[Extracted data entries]
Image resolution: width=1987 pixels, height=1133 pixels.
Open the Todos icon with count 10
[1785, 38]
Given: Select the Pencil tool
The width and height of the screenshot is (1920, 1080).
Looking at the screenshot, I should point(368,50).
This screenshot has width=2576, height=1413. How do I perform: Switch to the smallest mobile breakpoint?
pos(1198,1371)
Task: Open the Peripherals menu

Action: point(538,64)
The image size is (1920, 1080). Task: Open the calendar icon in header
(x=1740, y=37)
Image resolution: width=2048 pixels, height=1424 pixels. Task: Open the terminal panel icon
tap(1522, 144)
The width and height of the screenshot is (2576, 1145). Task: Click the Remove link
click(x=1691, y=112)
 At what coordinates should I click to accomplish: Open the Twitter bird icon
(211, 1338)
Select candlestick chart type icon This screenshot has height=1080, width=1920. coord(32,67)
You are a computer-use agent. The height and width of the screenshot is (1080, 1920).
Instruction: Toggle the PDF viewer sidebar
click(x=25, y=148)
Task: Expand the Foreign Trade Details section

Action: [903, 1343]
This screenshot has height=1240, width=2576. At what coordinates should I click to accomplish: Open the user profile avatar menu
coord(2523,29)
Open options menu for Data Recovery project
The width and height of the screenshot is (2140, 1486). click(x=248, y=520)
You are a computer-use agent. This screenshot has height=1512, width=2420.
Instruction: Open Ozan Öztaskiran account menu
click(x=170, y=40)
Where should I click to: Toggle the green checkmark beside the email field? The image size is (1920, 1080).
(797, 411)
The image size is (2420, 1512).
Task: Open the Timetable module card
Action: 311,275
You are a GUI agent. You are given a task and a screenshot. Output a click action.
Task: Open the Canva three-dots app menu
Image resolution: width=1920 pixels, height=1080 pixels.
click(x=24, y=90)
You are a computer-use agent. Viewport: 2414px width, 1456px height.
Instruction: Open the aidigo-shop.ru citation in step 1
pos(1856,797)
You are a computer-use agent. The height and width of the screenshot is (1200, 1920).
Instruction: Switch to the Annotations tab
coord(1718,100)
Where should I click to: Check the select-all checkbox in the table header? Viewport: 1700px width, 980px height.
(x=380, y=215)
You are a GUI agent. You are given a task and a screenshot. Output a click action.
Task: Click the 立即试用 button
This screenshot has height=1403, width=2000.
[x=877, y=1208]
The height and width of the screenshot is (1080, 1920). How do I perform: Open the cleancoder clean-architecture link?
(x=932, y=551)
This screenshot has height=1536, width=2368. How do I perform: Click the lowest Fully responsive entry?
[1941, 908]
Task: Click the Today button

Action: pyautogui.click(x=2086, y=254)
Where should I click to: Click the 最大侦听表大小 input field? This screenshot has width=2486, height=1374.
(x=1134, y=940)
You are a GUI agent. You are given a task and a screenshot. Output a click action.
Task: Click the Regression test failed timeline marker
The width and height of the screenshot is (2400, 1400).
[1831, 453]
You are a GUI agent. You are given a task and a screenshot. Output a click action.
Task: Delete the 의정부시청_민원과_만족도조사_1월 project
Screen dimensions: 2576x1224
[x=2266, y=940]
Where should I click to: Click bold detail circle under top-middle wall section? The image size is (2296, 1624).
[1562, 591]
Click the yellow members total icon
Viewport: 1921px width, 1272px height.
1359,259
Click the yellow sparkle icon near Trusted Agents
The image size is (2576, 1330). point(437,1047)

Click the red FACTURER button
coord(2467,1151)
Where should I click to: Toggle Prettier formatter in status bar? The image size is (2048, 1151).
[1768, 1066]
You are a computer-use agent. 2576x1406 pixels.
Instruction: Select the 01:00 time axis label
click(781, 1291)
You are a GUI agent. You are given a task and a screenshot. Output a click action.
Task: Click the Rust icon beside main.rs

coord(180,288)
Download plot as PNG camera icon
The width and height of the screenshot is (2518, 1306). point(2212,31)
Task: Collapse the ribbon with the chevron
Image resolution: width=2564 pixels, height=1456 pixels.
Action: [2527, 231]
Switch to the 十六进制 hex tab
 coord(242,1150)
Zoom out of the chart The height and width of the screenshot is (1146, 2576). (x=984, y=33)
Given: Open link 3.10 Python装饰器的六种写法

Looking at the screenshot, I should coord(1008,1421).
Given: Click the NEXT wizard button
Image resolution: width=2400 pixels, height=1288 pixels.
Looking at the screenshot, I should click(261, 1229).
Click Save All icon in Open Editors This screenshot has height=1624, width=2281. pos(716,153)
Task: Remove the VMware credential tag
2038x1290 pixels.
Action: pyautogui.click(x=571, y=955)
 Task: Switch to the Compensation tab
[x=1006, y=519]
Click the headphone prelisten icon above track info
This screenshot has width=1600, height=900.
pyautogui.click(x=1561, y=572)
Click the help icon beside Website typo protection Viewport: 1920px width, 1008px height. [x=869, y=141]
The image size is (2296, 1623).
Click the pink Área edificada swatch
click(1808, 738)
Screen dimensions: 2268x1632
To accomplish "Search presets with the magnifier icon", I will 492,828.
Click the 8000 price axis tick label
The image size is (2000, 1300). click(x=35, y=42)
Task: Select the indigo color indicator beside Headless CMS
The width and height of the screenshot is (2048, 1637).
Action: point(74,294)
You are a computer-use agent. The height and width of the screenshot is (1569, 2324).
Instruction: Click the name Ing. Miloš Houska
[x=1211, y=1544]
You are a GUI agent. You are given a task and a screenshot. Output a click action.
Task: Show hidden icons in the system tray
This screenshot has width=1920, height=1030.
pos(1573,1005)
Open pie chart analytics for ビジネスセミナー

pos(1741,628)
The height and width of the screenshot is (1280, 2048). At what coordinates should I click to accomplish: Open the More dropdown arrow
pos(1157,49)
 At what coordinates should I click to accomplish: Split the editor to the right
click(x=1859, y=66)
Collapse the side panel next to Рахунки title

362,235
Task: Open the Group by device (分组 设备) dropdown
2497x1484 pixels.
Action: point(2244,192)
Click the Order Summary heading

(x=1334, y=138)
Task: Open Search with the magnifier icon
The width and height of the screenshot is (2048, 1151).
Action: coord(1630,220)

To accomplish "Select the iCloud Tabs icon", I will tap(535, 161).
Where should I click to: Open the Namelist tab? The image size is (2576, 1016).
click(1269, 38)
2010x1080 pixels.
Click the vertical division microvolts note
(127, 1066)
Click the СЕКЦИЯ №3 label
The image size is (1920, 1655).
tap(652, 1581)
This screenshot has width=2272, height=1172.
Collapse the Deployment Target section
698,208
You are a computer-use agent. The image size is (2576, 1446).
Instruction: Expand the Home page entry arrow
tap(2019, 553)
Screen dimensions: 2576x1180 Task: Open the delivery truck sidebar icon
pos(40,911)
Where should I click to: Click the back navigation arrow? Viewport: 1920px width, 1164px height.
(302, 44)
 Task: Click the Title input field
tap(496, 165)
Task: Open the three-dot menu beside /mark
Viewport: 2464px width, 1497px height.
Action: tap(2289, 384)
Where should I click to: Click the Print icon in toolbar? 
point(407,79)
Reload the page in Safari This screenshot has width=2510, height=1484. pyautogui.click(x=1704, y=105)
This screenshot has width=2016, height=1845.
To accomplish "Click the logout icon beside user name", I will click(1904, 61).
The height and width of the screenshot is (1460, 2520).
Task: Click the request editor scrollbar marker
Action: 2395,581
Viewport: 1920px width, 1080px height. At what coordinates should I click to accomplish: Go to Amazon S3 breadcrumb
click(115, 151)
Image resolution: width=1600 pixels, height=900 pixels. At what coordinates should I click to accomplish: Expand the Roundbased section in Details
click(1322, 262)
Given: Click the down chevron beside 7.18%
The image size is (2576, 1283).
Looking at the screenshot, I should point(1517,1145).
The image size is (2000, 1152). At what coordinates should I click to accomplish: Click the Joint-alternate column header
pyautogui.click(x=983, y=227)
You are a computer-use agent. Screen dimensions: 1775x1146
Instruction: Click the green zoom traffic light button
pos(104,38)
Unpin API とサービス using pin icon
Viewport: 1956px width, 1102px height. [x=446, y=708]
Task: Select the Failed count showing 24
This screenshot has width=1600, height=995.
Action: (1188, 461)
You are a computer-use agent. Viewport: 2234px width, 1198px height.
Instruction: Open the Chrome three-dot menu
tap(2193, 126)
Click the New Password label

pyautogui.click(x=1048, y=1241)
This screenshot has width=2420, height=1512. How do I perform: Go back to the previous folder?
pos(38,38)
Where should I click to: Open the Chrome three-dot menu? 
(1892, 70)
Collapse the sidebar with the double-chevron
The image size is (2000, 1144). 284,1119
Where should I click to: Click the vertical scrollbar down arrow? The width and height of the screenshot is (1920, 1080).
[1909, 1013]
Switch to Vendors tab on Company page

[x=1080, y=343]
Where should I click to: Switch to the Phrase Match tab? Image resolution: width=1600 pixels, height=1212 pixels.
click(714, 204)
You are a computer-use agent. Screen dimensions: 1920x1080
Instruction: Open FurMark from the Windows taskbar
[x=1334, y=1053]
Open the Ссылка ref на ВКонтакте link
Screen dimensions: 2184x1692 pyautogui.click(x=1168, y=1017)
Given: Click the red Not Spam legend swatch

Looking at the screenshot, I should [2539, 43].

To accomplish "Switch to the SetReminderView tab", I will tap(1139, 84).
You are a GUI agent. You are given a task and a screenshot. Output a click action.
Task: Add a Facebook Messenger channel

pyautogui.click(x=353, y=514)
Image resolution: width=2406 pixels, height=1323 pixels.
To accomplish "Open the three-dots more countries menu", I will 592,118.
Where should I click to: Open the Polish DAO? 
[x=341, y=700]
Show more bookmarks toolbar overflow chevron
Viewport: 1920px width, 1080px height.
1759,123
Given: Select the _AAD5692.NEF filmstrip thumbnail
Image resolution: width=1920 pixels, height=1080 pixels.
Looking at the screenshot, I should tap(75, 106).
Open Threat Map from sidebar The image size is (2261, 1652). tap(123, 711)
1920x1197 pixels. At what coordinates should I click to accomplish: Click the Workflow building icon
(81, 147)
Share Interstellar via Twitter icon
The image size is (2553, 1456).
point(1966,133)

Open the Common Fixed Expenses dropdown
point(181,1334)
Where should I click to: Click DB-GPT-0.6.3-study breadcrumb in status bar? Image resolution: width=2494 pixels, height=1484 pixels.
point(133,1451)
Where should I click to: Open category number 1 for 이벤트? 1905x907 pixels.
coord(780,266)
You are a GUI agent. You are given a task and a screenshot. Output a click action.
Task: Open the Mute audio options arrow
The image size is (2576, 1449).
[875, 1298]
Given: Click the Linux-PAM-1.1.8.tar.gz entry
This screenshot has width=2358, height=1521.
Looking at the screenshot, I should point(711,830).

WORK REQUIRED: Report how many lines in the records hold the word "dots", giving the number and nothing else.

REPLY TO THE EXERCISE: 2